* Text section *
************

Fewer than 2% of fetuses were at risk of CFTR-RD genotype according to molecular analysis in our cohort. One couple had a 50% risk of having a baby with a CFTR-RD genotype: the father was heterozygous for the p.Phe508Cys variant, and the mother was heterozygous for the three variants TG11T5, TG12T5, and p.Val562Ile. The fetus presented with hyperechogenic bowel and dilated intestinal loops. As the mother was not heterozygous for a CF mutation, no segregation study was required in this case. Based on the knowledge of complex alleles, she probably had the genotype c.[1210-34TG[12]T[5 ]](;)[1210-34TG[11]T[5];1684G>A] and was considered a carrier for two CFTR-RD variants. Another couple exhibited a 25% risk of having a baby with a CFTR-RD genotype, as the father and the mother were heterozygous for p.Leu997Phe and p.Met348Lys respectively. The fetus had isolated hyperechogenic bowels.
The CFTR-RD genotype is not eligible for prenatal diagnosis in France therefore, the at-risk fetuses were not tested. Thus, we cannot conclude whether these two phenotypes were due to a CFTR default. Except for the CF fetus, we did not encounter any other situation where both parents were carriers of VVCC/VUS/CF- or CFTR-RD variants.

3.2. CFTR Genotypes in Parents from Different Ethnic Groups

Among the 204 parents, at least one CFTR variant was identified in 32 individuals (16%), ranging from CF mutation to CFTR-RD variant with low penetrance and VUS (Table 2).
VUS were very rare variants for which the benign or pathogenic effect was unclear in the CFTR2, CFTR-France, and ClinVar Miner databases. We evaluated their pathogenicity with different in silico tools and according to their frequency (Table 3). Indeed, we assumed that variants with a frequency similar or higher than that of the frequent CF mutation N1303K (0.018% allelic frequency in gnomAD) were probably non CF-causing. The variants observed were a CF mutation in four parents (12% of the identified variants), a VVCC mutation in six parents (17%), and a CFTR-RD variant in 15 parents, including 12 classified as low penetrant variants, and a VUS in nine cases (Figure 3). Among the VUS, five were considered as non CF-causing (15% of the variants), whereas interpretation remained complicated for four (12% of the variants) for which we could not conclude to a severe or benign effect. The exhaustive search for a CF or VVCC mutation eligible to prenatal diagnosis was negative in the spouses of the VUS carriers.

************

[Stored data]
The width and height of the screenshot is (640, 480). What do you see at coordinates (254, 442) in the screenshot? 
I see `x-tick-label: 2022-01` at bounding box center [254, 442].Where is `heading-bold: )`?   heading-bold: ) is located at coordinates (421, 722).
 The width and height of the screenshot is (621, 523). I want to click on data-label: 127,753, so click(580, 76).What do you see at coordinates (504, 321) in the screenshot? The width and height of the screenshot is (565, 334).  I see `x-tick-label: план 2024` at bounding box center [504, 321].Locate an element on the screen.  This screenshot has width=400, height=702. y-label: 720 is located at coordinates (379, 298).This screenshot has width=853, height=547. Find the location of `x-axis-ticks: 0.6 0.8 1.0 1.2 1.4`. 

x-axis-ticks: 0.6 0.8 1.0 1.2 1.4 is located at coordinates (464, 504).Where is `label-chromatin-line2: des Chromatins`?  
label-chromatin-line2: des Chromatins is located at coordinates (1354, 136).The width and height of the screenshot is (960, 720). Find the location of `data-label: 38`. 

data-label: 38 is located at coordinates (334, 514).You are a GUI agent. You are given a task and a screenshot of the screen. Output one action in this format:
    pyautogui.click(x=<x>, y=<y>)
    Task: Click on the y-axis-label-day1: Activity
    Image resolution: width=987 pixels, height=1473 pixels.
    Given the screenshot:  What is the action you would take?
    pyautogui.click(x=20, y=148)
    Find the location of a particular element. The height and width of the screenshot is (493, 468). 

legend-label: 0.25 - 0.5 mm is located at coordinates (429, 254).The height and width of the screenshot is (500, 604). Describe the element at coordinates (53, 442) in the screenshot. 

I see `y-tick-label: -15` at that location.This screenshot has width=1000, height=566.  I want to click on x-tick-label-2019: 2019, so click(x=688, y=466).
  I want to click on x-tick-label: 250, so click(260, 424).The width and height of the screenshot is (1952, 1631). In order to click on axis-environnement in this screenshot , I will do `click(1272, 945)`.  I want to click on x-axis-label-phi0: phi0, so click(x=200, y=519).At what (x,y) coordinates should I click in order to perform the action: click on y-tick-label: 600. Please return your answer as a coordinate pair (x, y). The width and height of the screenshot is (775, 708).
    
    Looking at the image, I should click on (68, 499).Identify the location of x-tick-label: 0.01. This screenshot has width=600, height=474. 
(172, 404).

************

* Try it *
In the CFTR genotype passage above, copy word for word the stretch starting with "The CFTR-RD genotype" and going on through "VUS (Table 2).".

* Reply to the exercise *
The CFTR-RD genotype is not eligible for prenatal diagnosis in France therefore, the at-risk fetuses were not tested. Thus, we cannot conclude whether these two phenotypes were due to a CFTR default. Except for the CF fetus, we did not encounter any other situation where both parents were carriers of VVCC/VUS/CF- or CFTR-RD variants.

3.2. CFTR Genotypes in Parents from Different Ethnic Groups

Among the 204 parents, at least one CFTR variant was identified in 32 individuals (16%), ranging from CF mutation to CFTR-RD variant with low penetrance and VUS (Table 2).